La satisfacción de los clientes quedó confirmada. Ni una sola palabra de protesta por el hecho de que no se tratara de otra niña. Un usuario mencionó que no era lo suyo, pero no iba a juzgar sin antes conocer. La diferencia, para ser justos, tampoco era demasiada. A diferencia de su hermana, él ni siquiera se movió cuando le desnudaron el pecho plano, teniendo ellos que moverle los brazos faltos de voluntad. Se sentía una muñeca inexplicablemente de pie.
En otras ocasiones, la falta de expresión habría sido aburrida, pero no en aquella. El cuadro por sí solo suplía hasta la más absurda falta y tanto mejor si él no se oponía, tanto mejor si les daba plena libertad (la libertad que ellos buscaban sin descanso, la libertad que, a diferencia de tantas personas, sólo podían percibir durante sus horas de trabajo) para dar rienda suelta a la fantasía. Una visión adorable aquella de los dos puntos rosados que una de las mujeres sobaba con un tierno embeleso. El niño alzó la vista para encontrarse una sonrisa de oreja a oreja e inclinó la cabeza, como si intentara comprender. Semejante gesto de inocencia exaltó el humor de una forma más acalorada que sucediera con su hermana.
Era el cordero entregándose al carnicero. La víctima aceptando sumisa la suerte que le dispusiera el verdugo, permitiéndole a este imaginar, si le daba la gana, que era deseado y esperado por la otra parte. Sin barreras que derrotar, sin peleas que librar, el tesoro caía en sus manos como si fuera el mismo cielo quien los recompensara por fin tras una larga existencia de privaciones esenciales. La mirada del chico no contenía nada capaz de repeler. Estaba y eso era suficiente para atraerlos.
Lentamente, como si lo saboreara junto a la audiencia, el hombre más fuerte comenzó a quitarle el cinturón infantil.
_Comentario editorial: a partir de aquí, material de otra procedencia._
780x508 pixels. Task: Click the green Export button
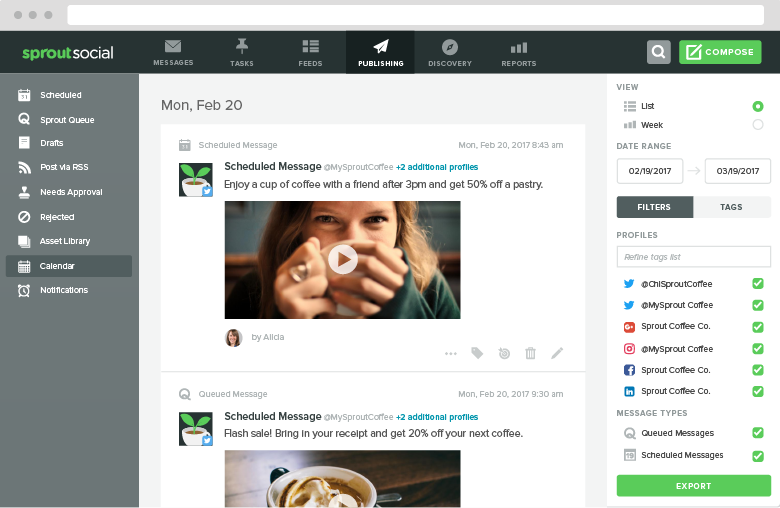(693, 486)
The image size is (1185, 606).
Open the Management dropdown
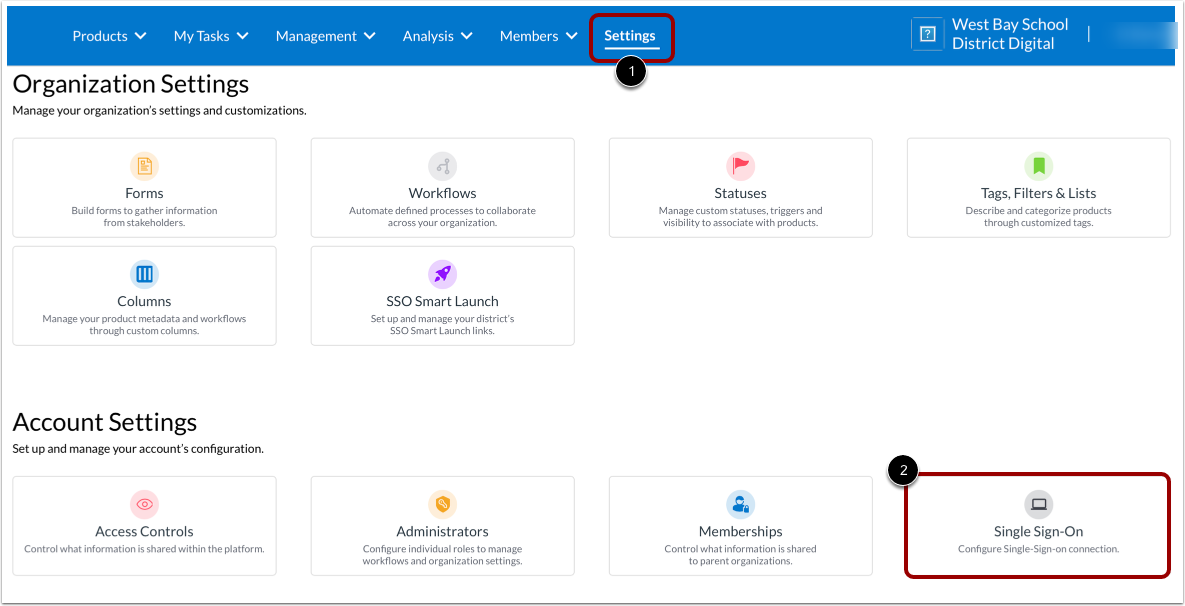point(324,35)
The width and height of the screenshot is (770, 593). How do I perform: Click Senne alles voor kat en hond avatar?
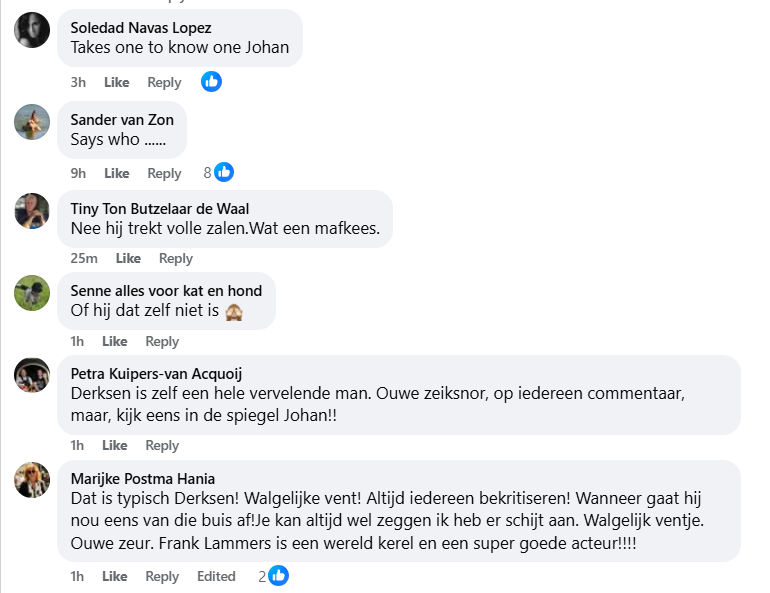[32, 293]
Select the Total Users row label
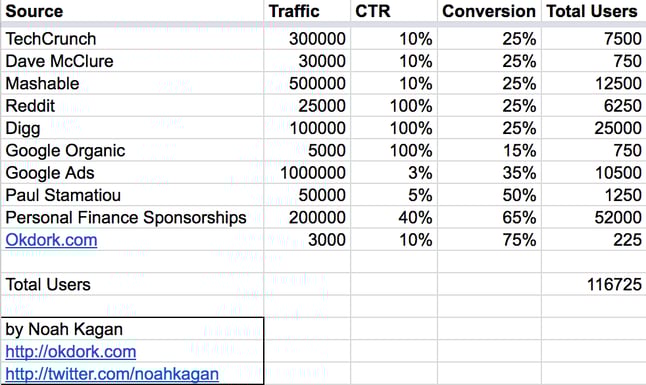Screen dimensions: 646x385 (x=132, y=284)
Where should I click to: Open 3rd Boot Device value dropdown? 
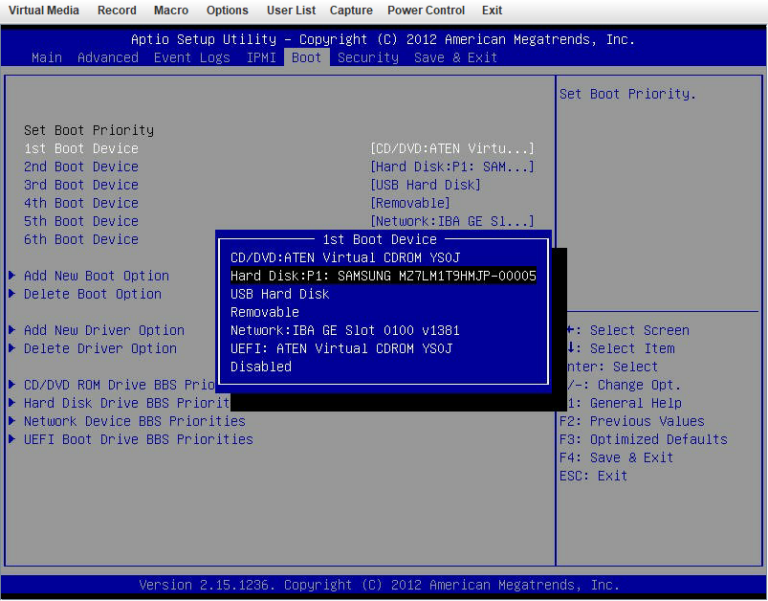point(425,185)
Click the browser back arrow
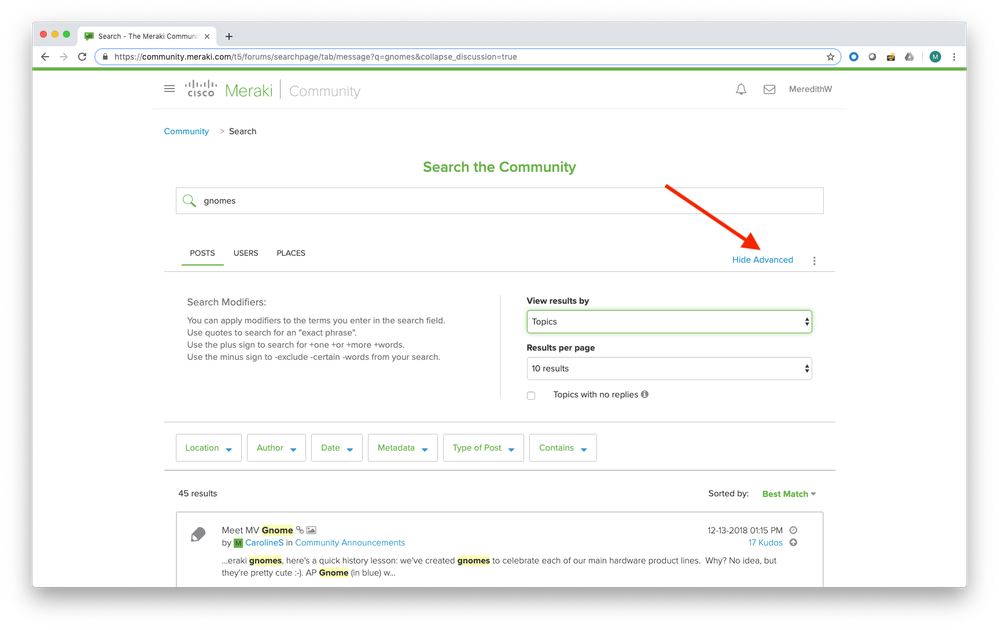The width and height of the screenshot is (999, 630). tap(45, 57)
La técnica hizo un inconsciente acercamiento al estómago lampiño, maravillada porque la respiración apenas se agitara un poco ante la inesperada cercanía. Incluso ella, quien nunca llegaba a entender del todo las muestras de alegría por parte de sus compañeros, seguía la escena con una atención especial. Se saltó varios pedidos en su afán por seguir el descenso de una sola gota de sudor, desde los suaves relieves de las costillas hasta el borde los pantalones grises.
De pronto las dos pantallas, la de la cámara y la laptop, cambiaron a negro. Al principio ni siquiera se le ocurrió gritar “corte” porque su primera reacción fue golpear el aparato en sus manos, como si no supiera mejor que eso no iba a permitirle seguir disfrutando de su película favorita. Pero era como si estuvieran muertos, no entendía.
Cuando volvió a mirar, ya era demasiado tarde.
—–
El incendio empezó a la medianoche. Después de los primeros minutos desapercibido, pronto la calle estaba salpicada de testigos siguiendo las humoradas negras escapándose de las ventanas destrozadas. Entre gritos la gente se pasaba el insignificante apellido. Preguntas sobre si alguien los había visto. Recordatorios de que tenían niños. Lamentaciones porque hubiera niños. Deseos porque no estuvieran adentro. Dios, dios, por dios, y el olor, el ruido, las nubes, las luces de la ambulancia, alguien llame a la policía. Los bomberos teniendo que pedir a la gente que se apartara.
En medio de la confusión, nadie registró al niño alejándose a pie de ahí. De haberlo hecho habrían visto que llevaba una camisa mal abotonada, algo arrugada pero decente, limpia y lista por manos de madre para asistir a la iglesia. De resto, estaba completamente ileso. Podría haberse recién despertado de la siesta.